Room: Exhibit Hall | Forum 7
Purpose: Minimizing radiation-induced acute esophagitis (AE) in locally advanced non-small cell lung cancer is important given the proximity between the esophagus and the tumor. The esophagus expansion is due to inflammation/edema during radiotherapy (RT). The purpose of this pilot study is to quantify local esophagus expansion and to provide an early prediction of AE for use in adaptive RT.
Methods: Weekly MRIs were acquired during RT under a prospective IRB approved study. Thus far, nine patients have been treated using conventionally fractionated intensity-modulated RT to 60-70Gy with concurrent chemotherapy. Six patients developed moderate AE, at a median of 4 weeks after RT start. The weekly MRIs were registered using B-spline regularized diffeomorphic registration and Jacobian of the transformation was computed to measure the maximum local esophagus expansion. The weekly associated esophagus contours were propagated onto the planning-CT and the delivered esophagus dose was accumulated on a voxel-by-voxel basis. A logistic regression model was built to predict AE using mean esophagus dose (MED) and maximum esophagus expansion (MEex) of week 1-3 (w1-3) up to which no patient developed AE. The performance of the models was compared to a published MED only model.
==*==
◆ **Requirement 1**:
Answer these questions from the esophagitis abstract:
(a) What imaging was acquired each week during RT?
(b) How many patients developed moderate AE?
(c) What registration method was applied to the weekly images?
◆ **Requirement 2**:
Extend the esophagitis abstract past its final sentence.
The rows have no connection to the esophagitis abstract.

◆ **Data extract**:
==*==
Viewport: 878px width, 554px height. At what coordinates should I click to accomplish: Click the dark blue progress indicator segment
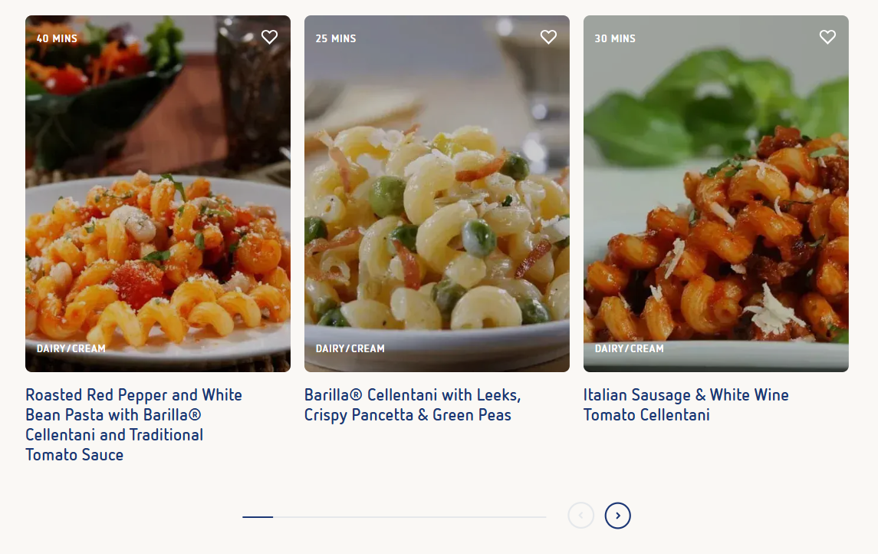[x=258, y=517]
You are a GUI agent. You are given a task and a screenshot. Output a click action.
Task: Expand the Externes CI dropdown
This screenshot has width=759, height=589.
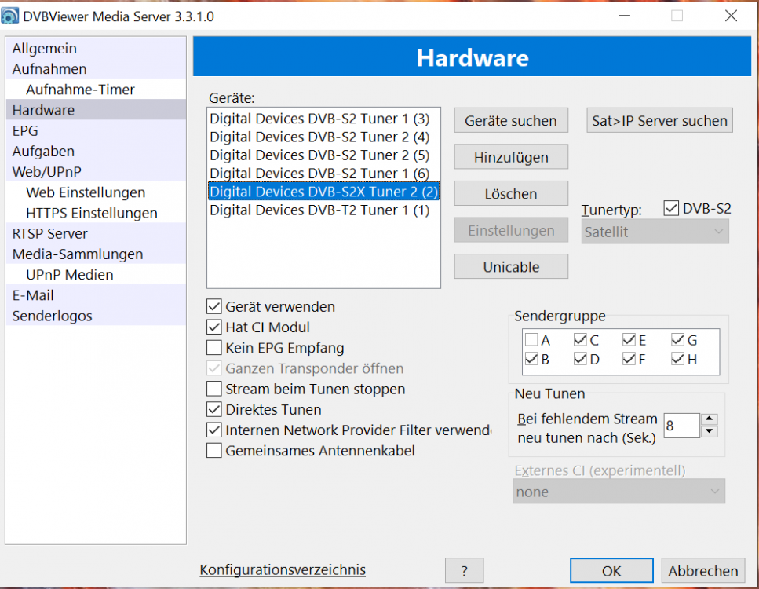click(618, 492)
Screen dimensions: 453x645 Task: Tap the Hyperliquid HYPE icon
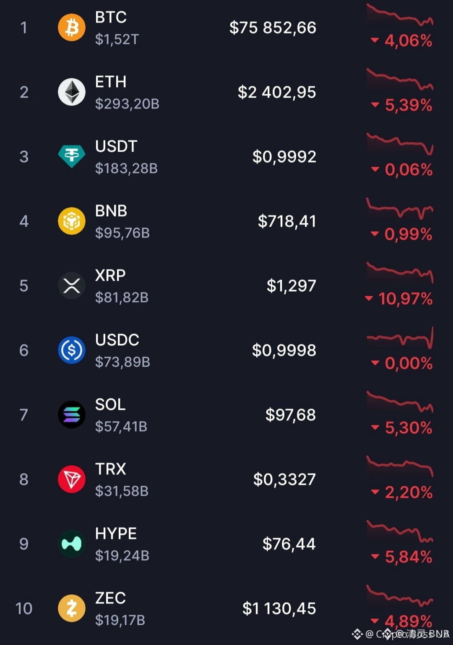pos(72,544)
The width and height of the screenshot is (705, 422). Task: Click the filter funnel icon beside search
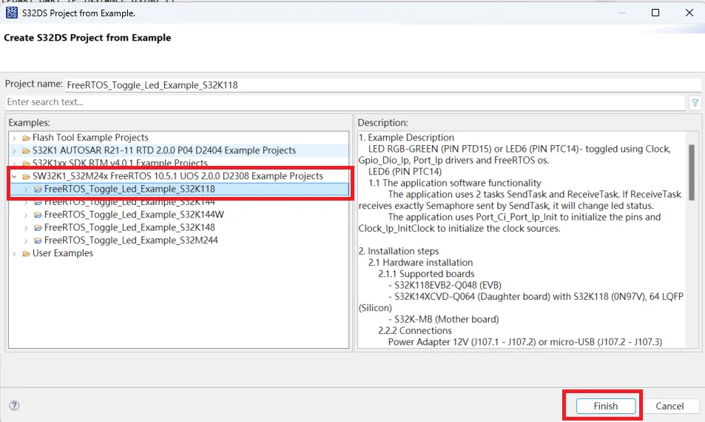click(x=695, y=103)
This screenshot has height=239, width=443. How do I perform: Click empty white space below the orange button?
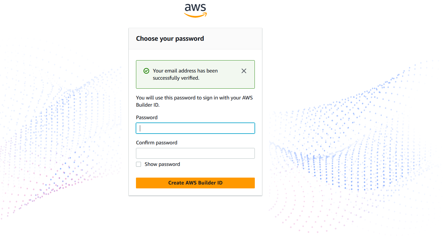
==*==
◆ **Task answer 1**:
(a) MRIs
(b) Six
(c) B-spline regularized diffeomorphic registration

◆ **Task answer 2**:
Results: The population median accumulated MED at the end of RT was significantly higher than the planned dose (24Gy vs. 23Gy, p=0.01). The overall best model included MED and MEex from w1-3 (AUC=1.00) vs. w1-2 (AUC=0.92) and w1 (AUC=0.75), respectively. The performance of the published MED only model was considerably worse using MED w1-3 (AUC=0.67).
Conclusion: Combining esophageal accumulated dose and maximum expansion information during the first three weeks of RT generated better predictions of AE compared to using dose or expansion only information within the first two weeks after RT start. Routine collection of both sources of information could facilitate adaptive RT in order to further reduce AE.